We had intended to take a boat trip to explore the Calanques – the fjord-like inlets along the coast. But the wind was blowing too hard to allow boats to safely exit and enter the harbor.

Instead we explored the labyrinth of side streets. We took in a serious boules competition in the town square. We finally planted ourselves near the beach to feel the breeze and hear the waves smashing against the rocky shore while seagulls flew overhead speaking the .same language they speak everywhere.




We missed the beach with topless woman bathers that Kris and Bill discovered on their walk to the lighthouse. Quelle domage!

We had our pick of a variety of flavors of sorbet before heading out of town.



On the way out of town as we drove up a very steep narrow road wide enough for just one car, we met someone coming down. We burned some serious rubber as Bill finally navigated the Kangoo around the oncoming car. The rest of us breathed a sigh of relief when we realized we were not going backwards into the ravine below.

Yet another adventure in the French countryside with the locals lamenting the American occupation…

Wednesday, October 25, 2006

Haute Cuisine

Last night was a lesson in French gastonomie as we dined at L’Auberge la Feniere. There were so many hints at why this was a multi-star restaurant, in addition to the food itself.

We were ushered into a rustic but beautiful dining room which exuded warmth and were shown to a fairly secluded table. When offered menus in French or English, David said “French” – probably not the right response since there is still so much food vocabulary that I haven’t learned. After the sticker shock wore off, three of us decided on the less expensive of the fixed price menus and David went for two courses: duck and chocolate. He has his priorities straight.

While we perused the menu and asked a few questions, we were served a plate of scrumptious one-bite appetizers: a single shrimp on a spoon of curry sauce, a little piece of toast topped with something like a tapenade, and a puffed pastry bite with who knows what inside.

The wine stewardess gave a good demonstration of how to serve red wine. She skillfully opened the bottle, smelled the cork, tasted a small amount, and then poured it into a wide-bottomed decanter. Only then did she offer it to us to taste and accept. The wine was a local full-body red produced just down the road from us.

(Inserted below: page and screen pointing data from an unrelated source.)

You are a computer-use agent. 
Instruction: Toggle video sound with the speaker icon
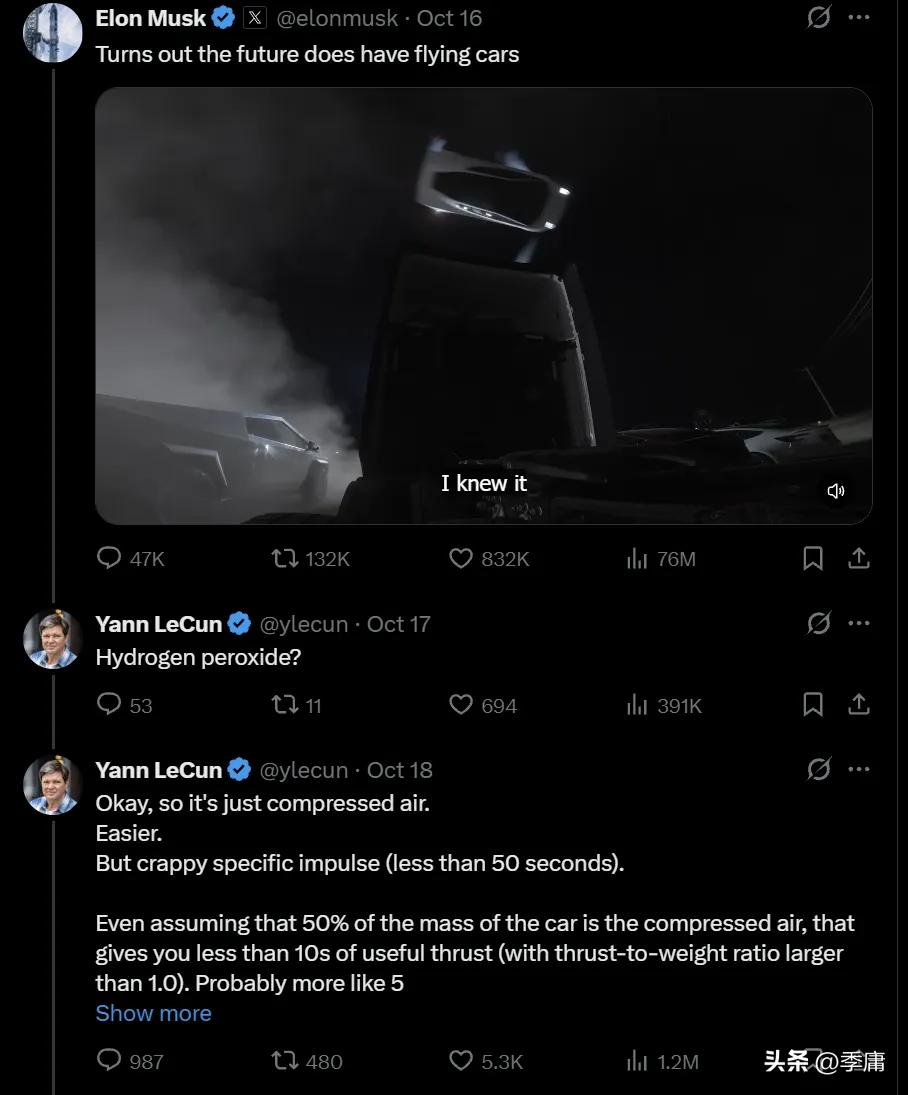pos(835,491)
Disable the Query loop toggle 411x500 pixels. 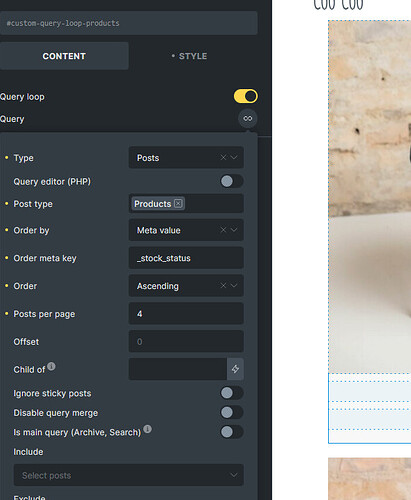click(x=246, y=96)
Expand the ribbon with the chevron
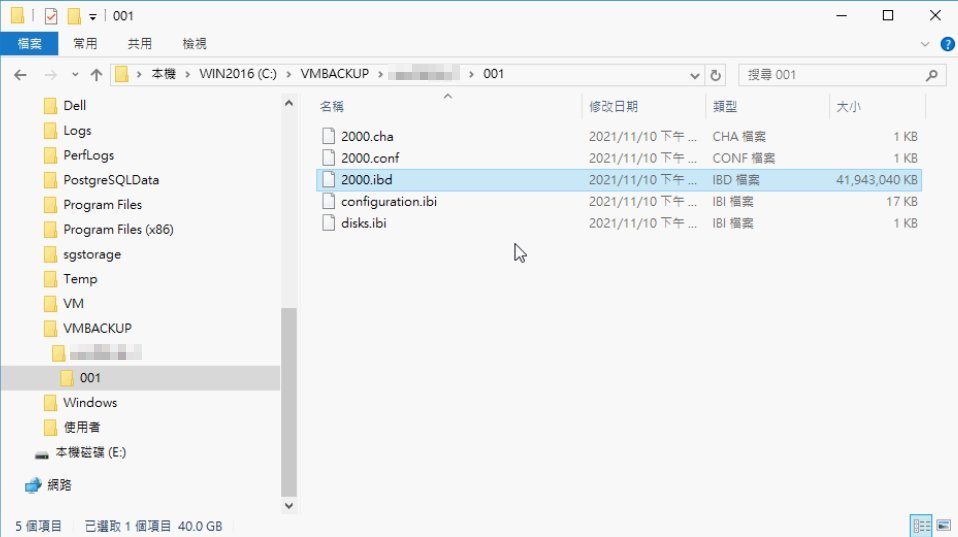 (925, 44)
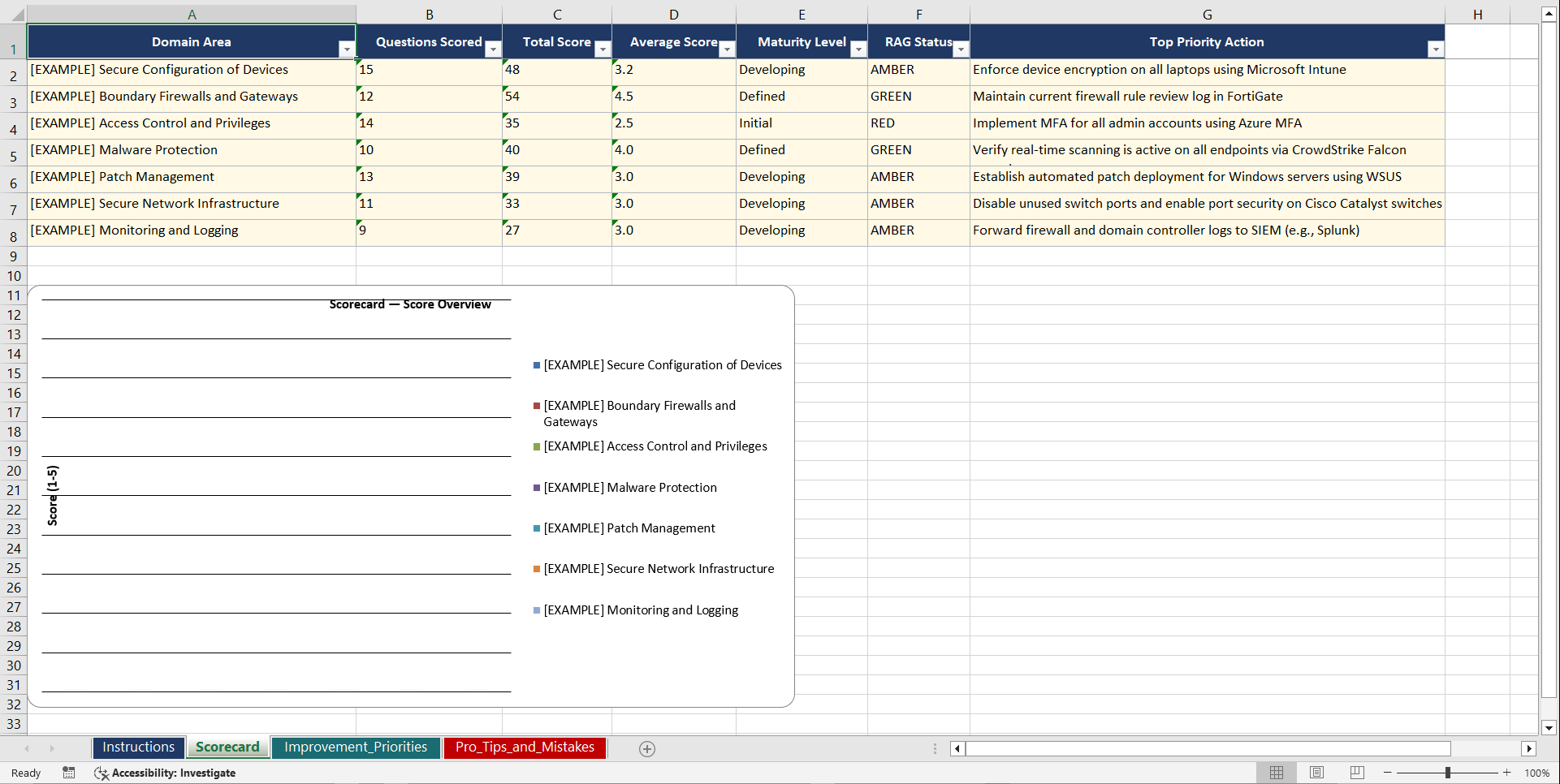Click the macro recording icon near Ready

(x=69, y=773)
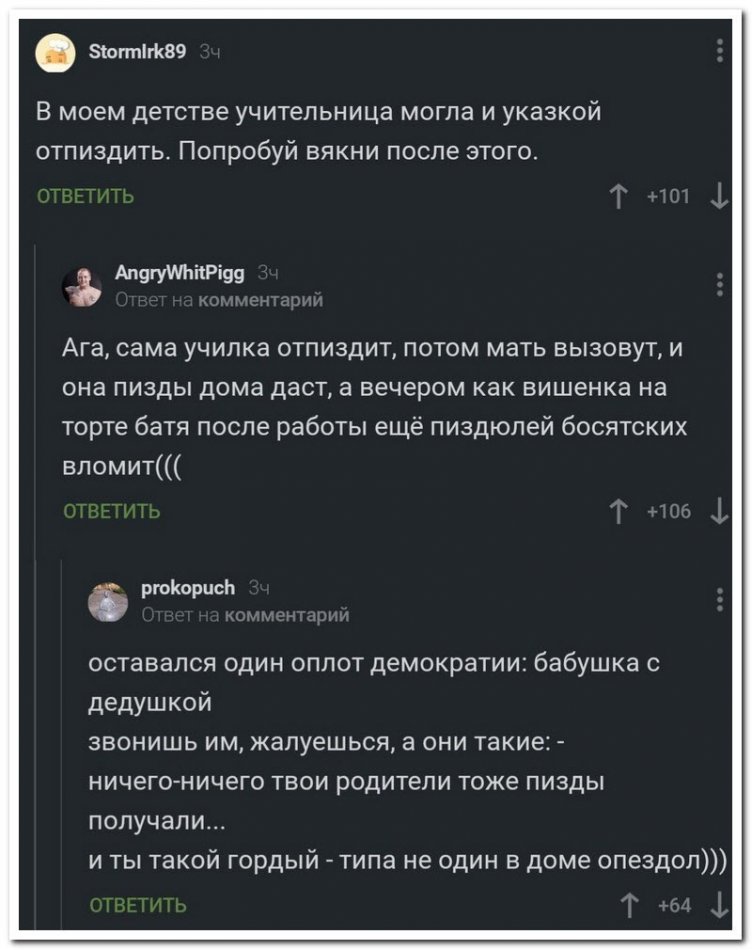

Our bread plates were filled and re-filled every time we finished off a piece of bread. The bread was accompanied by fragrent olive oil.

Course #1 was a duck confit with some sort of delicious chutney (pictured above). The confit was creamy and melt in your mouth good. The chutney was tart and just right as an accompaniment.

The next course was a parmesan crisp topped with a mixture of sautéed wild mushrooms. You have to imagine this one because I was too anxious to taste it to take a picture first.

The main course was sliced roast lamb tenderloin, cooked to a perfect pink, with a puree of a white vegetable. We could never figure out the vegetable, even when the waiter brought out the uncooked root vegetable in a small bowl.

David’s duck was just as beautiful in its presentation. It was adorned by plump purple figs.

The cheese course featured 4 varieties of goat cheese with a salad topped with some sort of red berries.

At this point we were served a rosemary sorbet to cleanse our pallets in preparation for dessert. I would never have imagined rosemary as a flavor for dessert, but it worked quite well.

The final course was pineapple topped with marinated cooked apples, with a small serving of passion fruit ice cream at the other end of the plate. David’s dessert was a decadent chocolate log that ressembled a bouche de Noel.



A large part of the beauty of this approach to food is in the presentation of it. Each plate is decorated with sauces, oils, and garnishes appropriate to its content. The colors are perfect. Even the plate itself is selected to best display the food it contains. Artistic design plays a large role in French cooking.

After 5 courses of the best food I have ever eaten, we felt satisfied but not overly full. We walked out into the starry, starry night for the 5-minute ride home to Lourmarin.

This is a night when I appreciated the fact that I was not wealthy enough to do this on a regular basis, but I had enough money to occasionally splurge. It was definitely worth every euro!